Double Blind Dating Trials

After a few more video chats and meetups (where increasingly I had to explain my enormous quarantine beard), I was finding that dating in Colorado was probably not going to work. Most girls wanted something with a future beyond this summer. Besides, I certainly could not pursue something casual living at my parents place.  I needed to focus on meeting women in my actual home: New York City. No more of this six-months-camping nonsense; I needed a city girl. Better yet, a fellow MBA – ambitious, well-traveled, stylish, and smart. Luckily, MBA Blind Love had just hit my inbox – a Wharton MBA had launched a service for graduating MBAs to connect with other singles in their post-grad city – with a catch. No personal details would be exchanged, especially no photos. 

Love is blind, right? 

After being connected with ten (!) girls a week for three weeks, I was overwhelmed. I only ever managed to communicate with a handful of my matches. After witty banter and comparing school experiences, I exchanged actual identities with a few girls, and we all discovered what we already knew: 

Love is not blind; in fact, it can see quite well.

Some girls were not my type, and some girls were not feeling my awesome pictures from Morocco. Ultimately, I made plans to meet up with a couple girls when (if?) the crisis was over, and we made it back to New York. I did not sign up for a fourth round.

In my League

My most recent strategy has been to return to an old favorite – The League. Ostensibly only for the most successful professionals on the scene, The League requires a LinkedIn verification in addition to the traditional social media login. Crucially, it is not GPS location based – I set it to New York City and New York women are who I see. I have some nice conversations going with girls who are also sheltering with parents outside the city. They are beautiful, successful, interesting, and funny. Many of them have MBAs. Not a single one is planning to live outdoors for the next several months.
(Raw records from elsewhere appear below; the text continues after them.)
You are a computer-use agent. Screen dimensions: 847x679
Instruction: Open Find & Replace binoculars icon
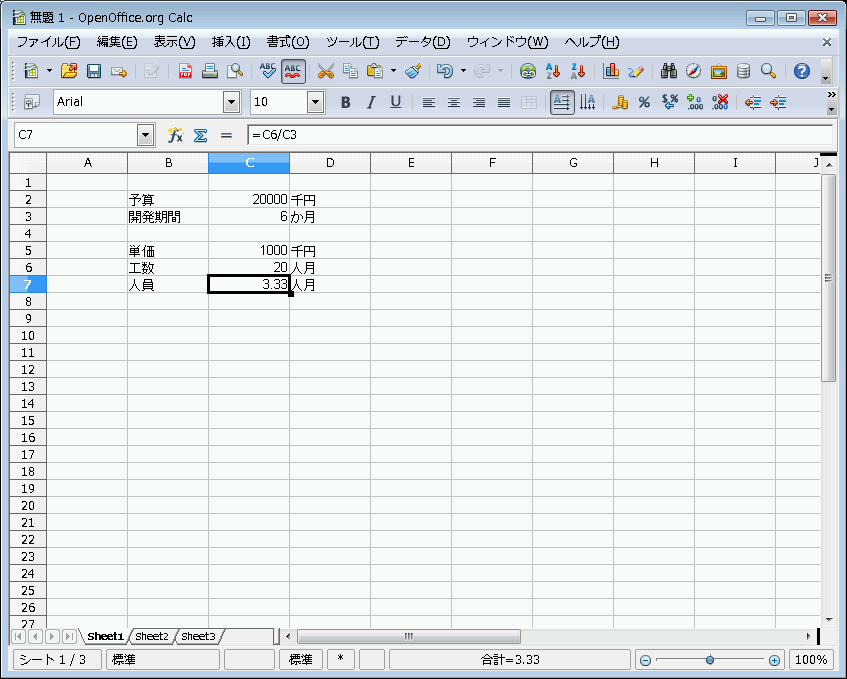pos(669,71)

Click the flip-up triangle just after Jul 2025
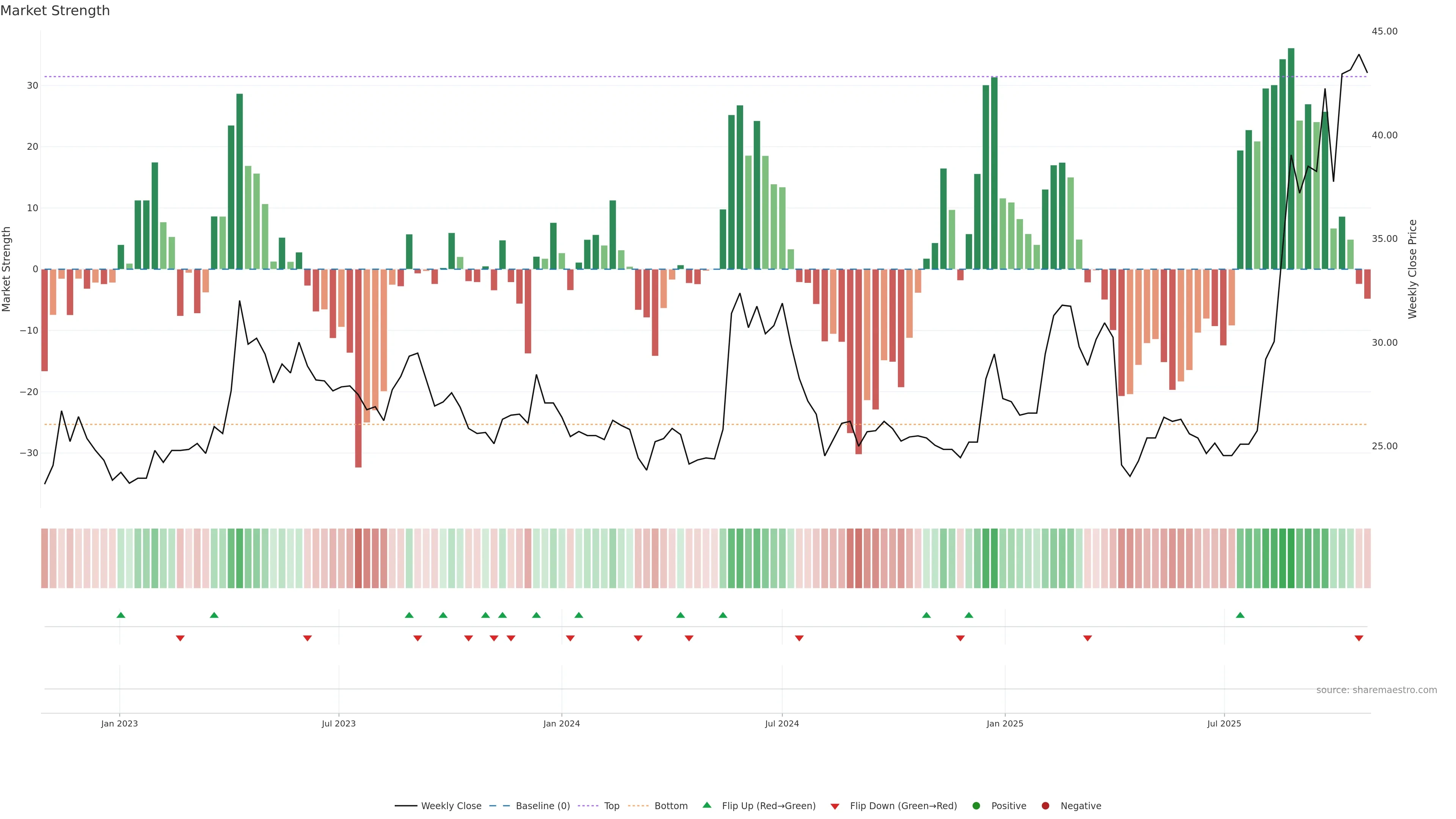pyautogui.click(x=1240, y=615)
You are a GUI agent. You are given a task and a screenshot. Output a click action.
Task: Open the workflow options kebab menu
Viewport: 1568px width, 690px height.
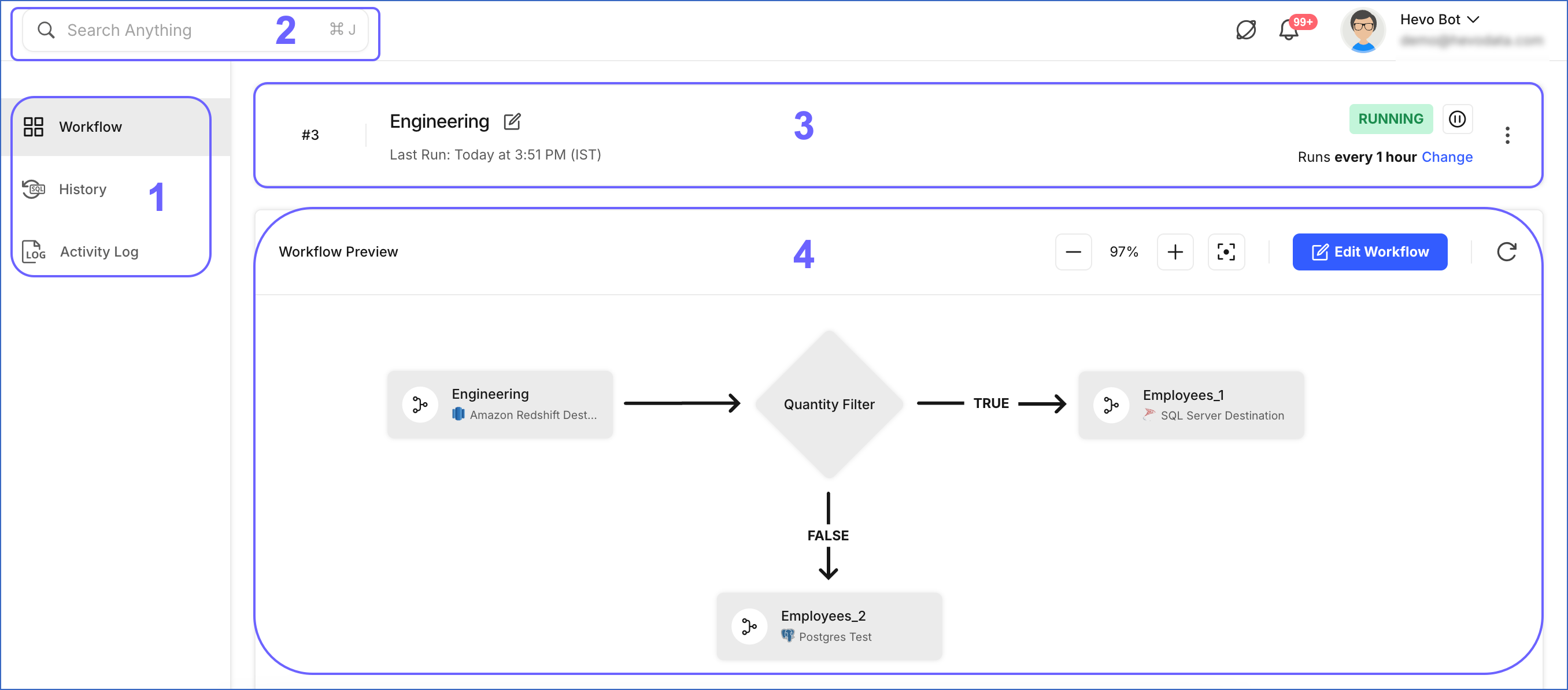(1508, 135)
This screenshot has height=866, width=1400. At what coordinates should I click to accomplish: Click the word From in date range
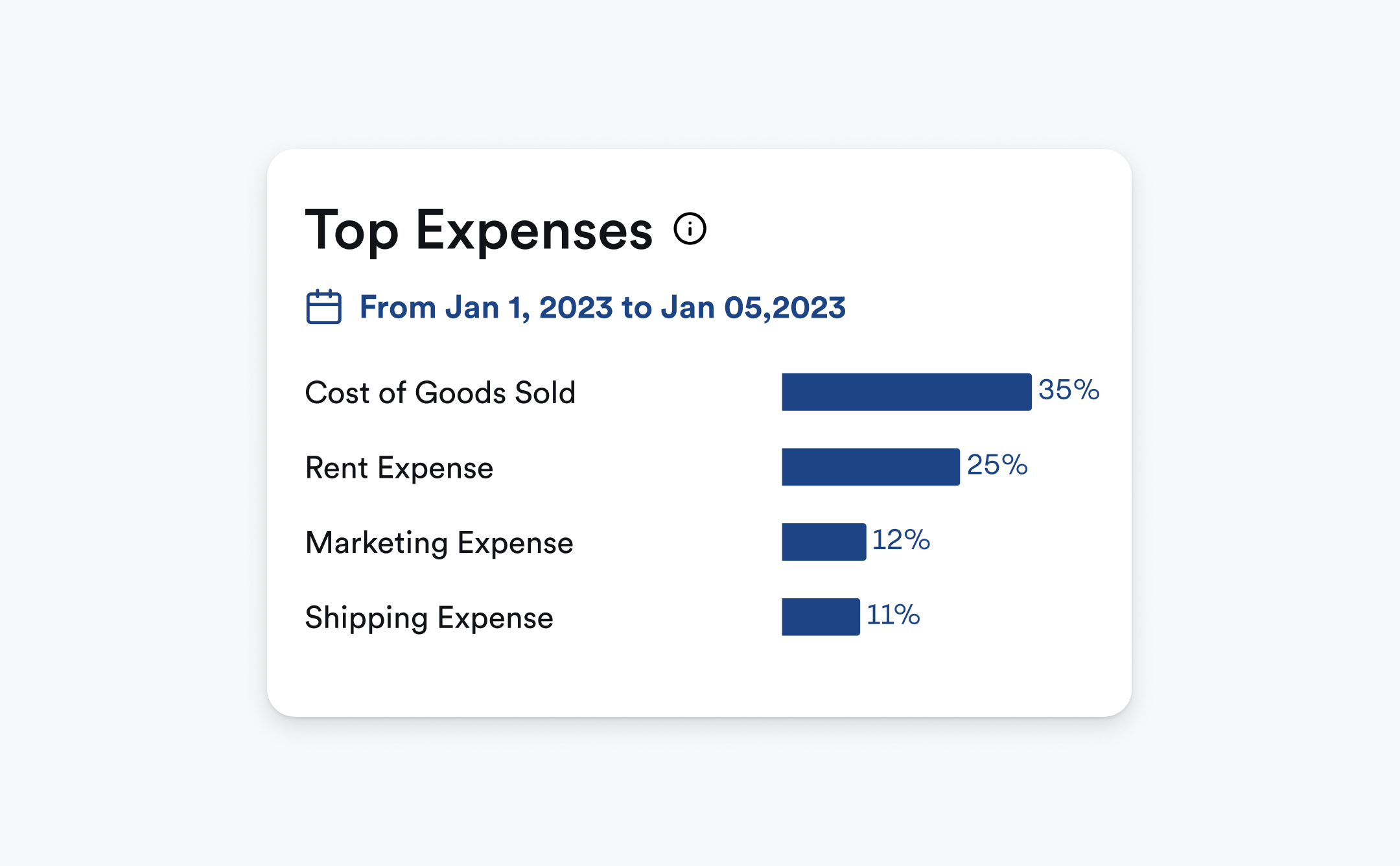397,307
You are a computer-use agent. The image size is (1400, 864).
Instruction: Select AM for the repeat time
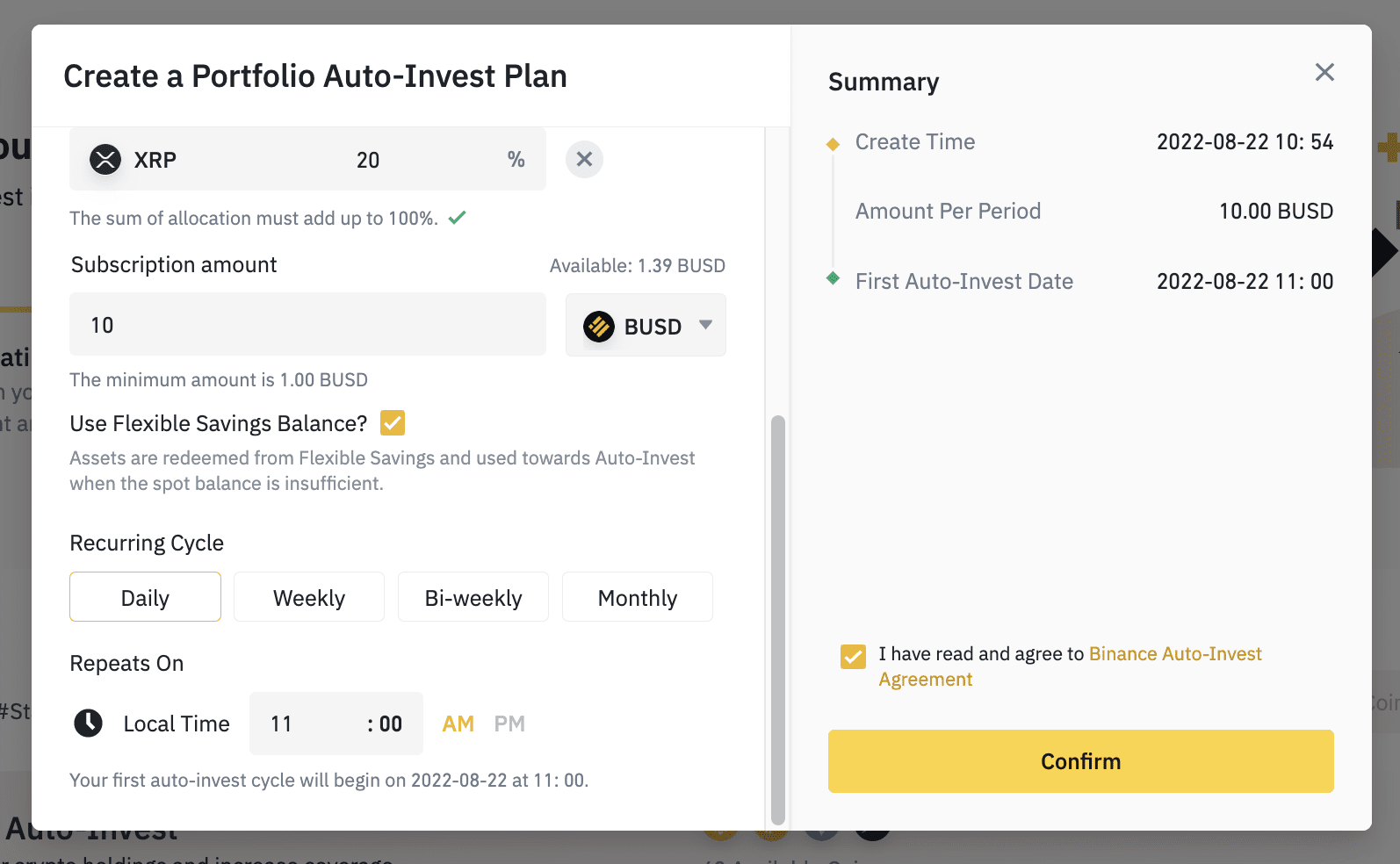pyautogui.click(x=458, y=724)
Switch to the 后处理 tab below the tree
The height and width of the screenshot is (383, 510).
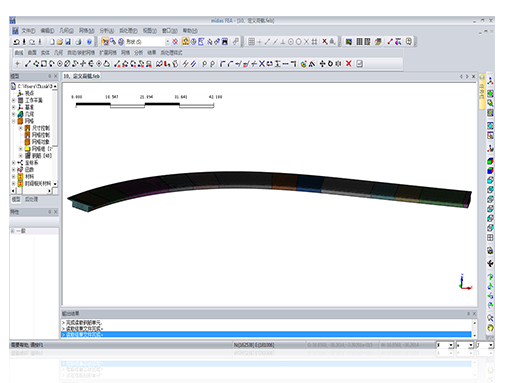(31, 199)
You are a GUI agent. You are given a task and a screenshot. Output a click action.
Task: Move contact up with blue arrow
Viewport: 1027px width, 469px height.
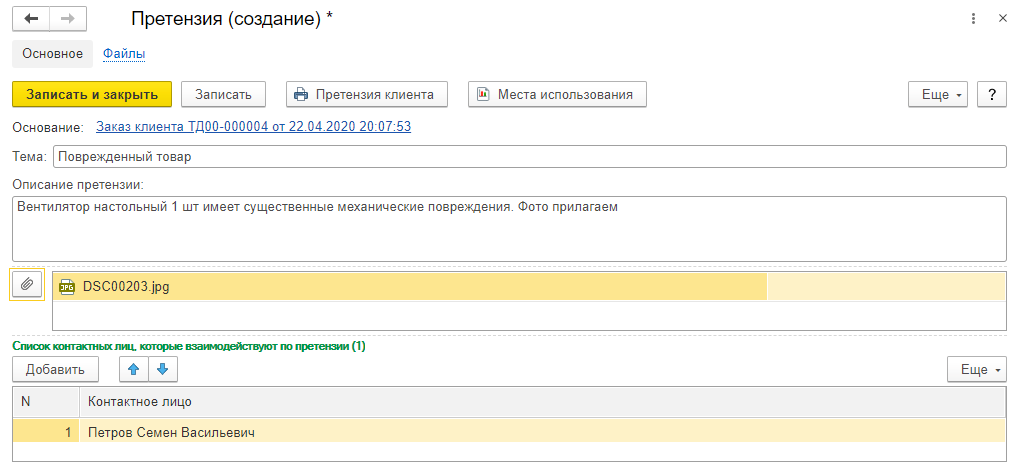[134, 369]
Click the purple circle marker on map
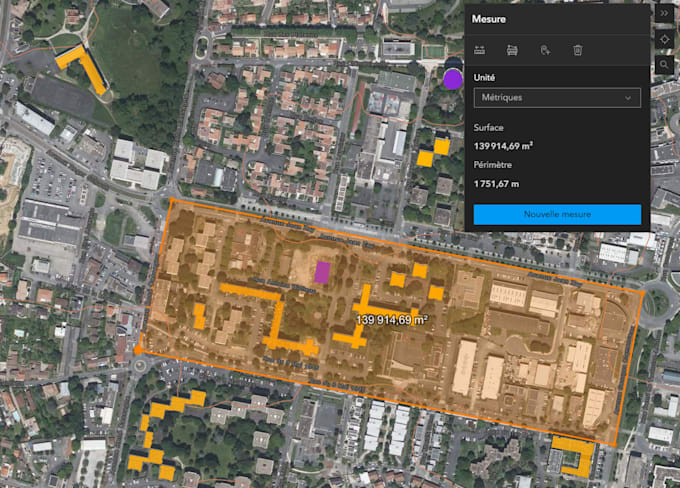Screen dimensions: 680x488 pos(453,80)
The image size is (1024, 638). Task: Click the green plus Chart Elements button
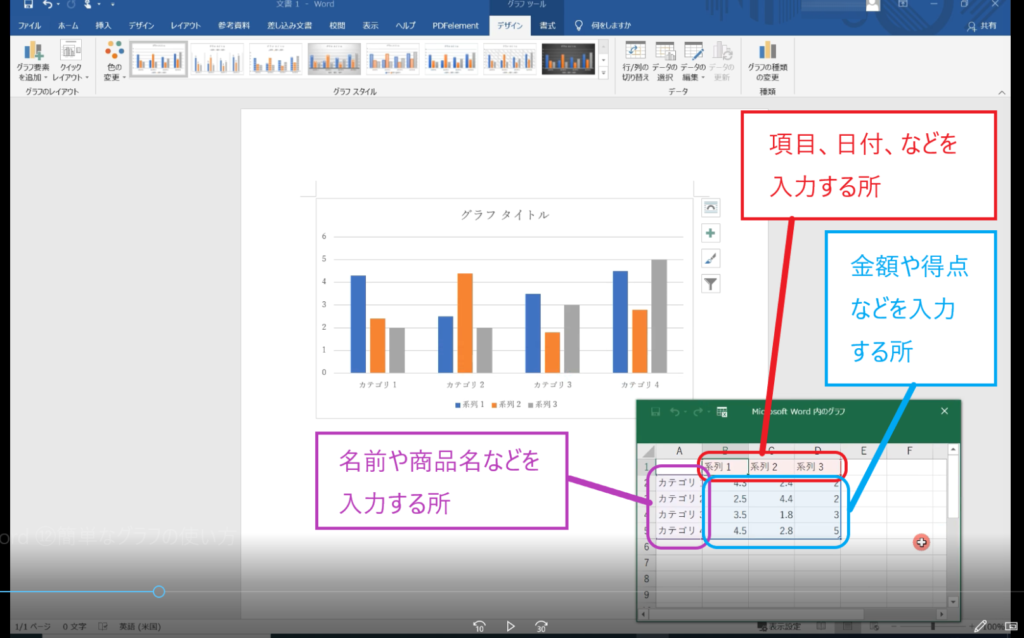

A promising start, indeed.

A Socially Distant Future

A start, but given the state of the world, an end is not presently in sight. For now, my life -dating and otherwise – is on pause. I want to believe that I’ll still be talking to any one of these incredible girls in six or eight months; or that I’ll fall in love over text and meet my soulmate for the first time in October. Only time will tell. On the other hand, who knows – maybe I’ll meet someone jogging in the park. Until then, unfortunately, it seems I will be watching Netflix alone, walking Wash Park with Lyla the dog,  and baking sourdough with my Mom. 

At least I don’t have to pretend I like jigsaw puzzles.